Stored items
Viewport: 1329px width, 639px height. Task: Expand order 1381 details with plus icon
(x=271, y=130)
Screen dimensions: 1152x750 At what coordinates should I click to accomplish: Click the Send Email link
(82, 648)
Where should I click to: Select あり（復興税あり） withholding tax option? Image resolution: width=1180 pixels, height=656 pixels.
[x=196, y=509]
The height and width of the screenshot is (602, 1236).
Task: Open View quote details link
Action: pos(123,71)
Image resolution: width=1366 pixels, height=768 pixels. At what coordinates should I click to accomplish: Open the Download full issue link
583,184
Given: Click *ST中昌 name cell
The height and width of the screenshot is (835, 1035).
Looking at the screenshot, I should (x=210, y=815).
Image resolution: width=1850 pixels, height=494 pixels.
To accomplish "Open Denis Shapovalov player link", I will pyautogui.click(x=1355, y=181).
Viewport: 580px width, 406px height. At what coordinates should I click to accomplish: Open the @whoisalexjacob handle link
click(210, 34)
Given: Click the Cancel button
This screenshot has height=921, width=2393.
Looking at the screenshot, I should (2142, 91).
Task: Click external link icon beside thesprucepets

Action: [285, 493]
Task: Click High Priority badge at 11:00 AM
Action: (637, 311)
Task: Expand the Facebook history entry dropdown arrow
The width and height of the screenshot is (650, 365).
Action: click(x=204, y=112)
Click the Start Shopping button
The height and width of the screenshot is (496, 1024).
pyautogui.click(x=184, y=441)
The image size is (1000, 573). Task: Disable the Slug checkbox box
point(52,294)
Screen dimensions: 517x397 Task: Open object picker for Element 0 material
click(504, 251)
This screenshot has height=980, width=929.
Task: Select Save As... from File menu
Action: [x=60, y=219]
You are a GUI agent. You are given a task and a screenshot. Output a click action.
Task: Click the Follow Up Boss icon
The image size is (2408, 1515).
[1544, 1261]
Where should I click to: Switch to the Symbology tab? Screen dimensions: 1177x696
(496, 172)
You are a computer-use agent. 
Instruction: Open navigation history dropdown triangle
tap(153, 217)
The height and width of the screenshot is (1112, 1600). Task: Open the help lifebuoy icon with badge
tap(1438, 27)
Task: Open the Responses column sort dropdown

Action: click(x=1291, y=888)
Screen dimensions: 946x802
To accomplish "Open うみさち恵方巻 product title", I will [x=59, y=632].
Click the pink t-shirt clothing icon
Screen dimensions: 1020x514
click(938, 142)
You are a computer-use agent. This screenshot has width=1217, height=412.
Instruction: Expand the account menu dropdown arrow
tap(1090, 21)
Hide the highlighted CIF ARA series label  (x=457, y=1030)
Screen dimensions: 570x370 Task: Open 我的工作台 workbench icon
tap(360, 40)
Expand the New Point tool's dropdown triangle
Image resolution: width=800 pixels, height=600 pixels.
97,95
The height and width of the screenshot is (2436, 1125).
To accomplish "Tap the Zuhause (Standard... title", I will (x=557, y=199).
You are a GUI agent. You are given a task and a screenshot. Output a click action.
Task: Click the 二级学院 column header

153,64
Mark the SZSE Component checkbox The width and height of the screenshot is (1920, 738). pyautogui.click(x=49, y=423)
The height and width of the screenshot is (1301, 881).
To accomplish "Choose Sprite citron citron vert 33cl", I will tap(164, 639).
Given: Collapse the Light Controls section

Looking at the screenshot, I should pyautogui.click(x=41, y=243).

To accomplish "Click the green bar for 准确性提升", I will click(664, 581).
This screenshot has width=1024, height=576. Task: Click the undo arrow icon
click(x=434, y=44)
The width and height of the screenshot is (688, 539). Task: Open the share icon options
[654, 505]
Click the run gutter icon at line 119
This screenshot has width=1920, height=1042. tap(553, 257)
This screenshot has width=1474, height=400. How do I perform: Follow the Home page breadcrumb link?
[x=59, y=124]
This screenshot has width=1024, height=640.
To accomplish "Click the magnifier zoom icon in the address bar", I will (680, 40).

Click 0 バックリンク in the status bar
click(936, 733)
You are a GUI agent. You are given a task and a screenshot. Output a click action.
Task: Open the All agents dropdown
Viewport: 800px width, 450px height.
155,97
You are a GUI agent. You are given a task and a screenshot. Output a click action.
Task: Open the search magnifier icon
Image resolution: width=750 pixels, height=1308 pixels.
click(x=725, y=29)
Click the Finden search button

### [WHAT NEEDS TO BE DONE]
Keeping every line exactly as it is, copy all the records.

### [RESPONSE TO THIS TASK]
Viewport: 1329px width, 639px height. Task: Expand order 1381 details with plus icon
(x=271, y=130)
Screen dimensions: 1152x750 At what coordinates should I click to accomplish: Click the Send Email link
(82, 648)
Where should I click to: Select あり（復興税あり） withholding tax option? Image resolution: width=1180 pixels, height=656 pixels.
[x=196, y=509]
The height and width of the screenshot is (602, 1236).
Task: Open View quote details link
Action: pos(123,71)
Image resolution: width=1366 pixels, height=768 pixels. At what coordinates should I click to accomplish: Open the Download full issue link
583,184
Given: Click *ST中昌 name cell
The height and width of the screenshot is (835, 1035).
Looking at the screenshot, I should (x=210, y=815).
Image resolution: width=1850 pixels, height=494 pixels.
To accomplish "Open Denis Shapovalov player link", I will pyautogui.click(x=1355, y=181).
Viewport: 580px width, 406px height. At what coordinates should I click to accomplish: Open the @whoisalexjacob handle link
click(210, 34)
Given: Click the Cancel button
This screenshot has height=921, width=2393.
Looking at the screenshot, I should (2142, 91).
Task: Click external link icon beside thesprucepets

Action: [285, 493]
Task: Click High Priority badge at 11:00 AM
Action: (637, 311)
Task: Expand the Facebook history entry dropdown arrow
The width and height of the screenshot is (650, 365).
Action: click(x=204, y=112)
Click the Start Shopping button
The height and width of the screenshot is (496, 1024).
pyautogui.click(x=184, y=441)
The image size is (1000, 573). Task: Disable the Slug checkbox box
point(52,294)
Screen dimensions: 517x397 Task: Open object picker for Element 0 material
click(504, 251)
This screenshot has height=980, width=929.
Task: Select Save As... from File menu
Action: [x=60, y=219]
You are a GUI agent. You are given a task and a screenshot. Output a click action.
Task: Click the Follow Up Boss icon
The image size is (2408, 1515).
[1544, 1261]
Where should I click to: Switch to the Symbology tab? Screen dimensions: 1177x696
(496, 172)
You are a computer-use agent. 
Instruction: Open navigation history dropdown triangle
tap(153, 217)
The height and width of the screenshot is (1112, 1600). Task: Open the help lifebuoy icon with badge
tap(1438, 27)
Task: Open the Responses column sort dropdown

Action: click(x=1291, y=888)
Screen dimensions: 946x802
To accomplish "Open うみさち恵方巻 product title", I will [x=59, y=632].
Click the pink t-shirt clothing icon
Screen dimensions: 1020x514
click(938, 142)
You are a computer-use agent. This screenshot has width=1217, height=412.
Instruction: Expand the account menu dropdown arrow
tap(1090, 21)
Hide the highlighted CIF ARA series label  (x=457, y=1030)
Screen dimensions: 570x370 Task: Open 我的工作台 workbench icon
tap(360, 40)
Expand the New Point tool's dropdown triangle
Image resolution: width=800 pixels, height=600 pixels.
97,95
The height and width of the screenshot is (2436, 1125).
To accomplish "Tap the Zuhause (Standard... title", I will (x=557, y=199).
You are a GUI agent. You are given a task and a screenshot. Output a click action.
Task: Click the 二级学院 column header

153,64
Mark the SZSE Component checkbox The width and height of the screenshot is (1920, 738). pyautogui.click(x=49, y=423)
The height and width of the screenshot is (1301, 881).
To accomplish "Choose Sprite citron citron vert 33cl", I will tap(164, 639).
Given: Collapse the Light Controls section

Looking at the screenshot, I should pyautogui.click(x=41, y=243).

To accomplish "Click the green bar for 准确性提升", I will click(664, 581).
This screenshot has width=1024, height=576. Task: Click the undo arrow icon
click(x=434, y=44)
The width and height of the screenshot is (688, 539). Task: Open the share icon options
[654, 505]
Click the run gutter icon at line 119
This screenshot has width=1920, height=1042. tap(553, 257)
This screenshot has width=1474, height=400. How do I perform: Follow the Home page breadcrumb link?
[x=59, y=124]
This screenshot has width=1024, height=640.
To accomplish "Click the magnifier zoom icon in the address bar", I will (680, 40).

Click 0 バックリンク in the status bar
click(936, 733)
You are a GUI agent. You are given a task and a screenshot. Output a click action.
Task: Open the All agents dropdown
Viewport: 800px width, 450px height.
155,97
You are a GUI agent. You are given a task and a screenshot. Output a click action.
Task: Open the search magnifier icon
Image resolution: width=750 pixels, height=1308 pixels.
click(x=725, y=29)
Click the Finden search button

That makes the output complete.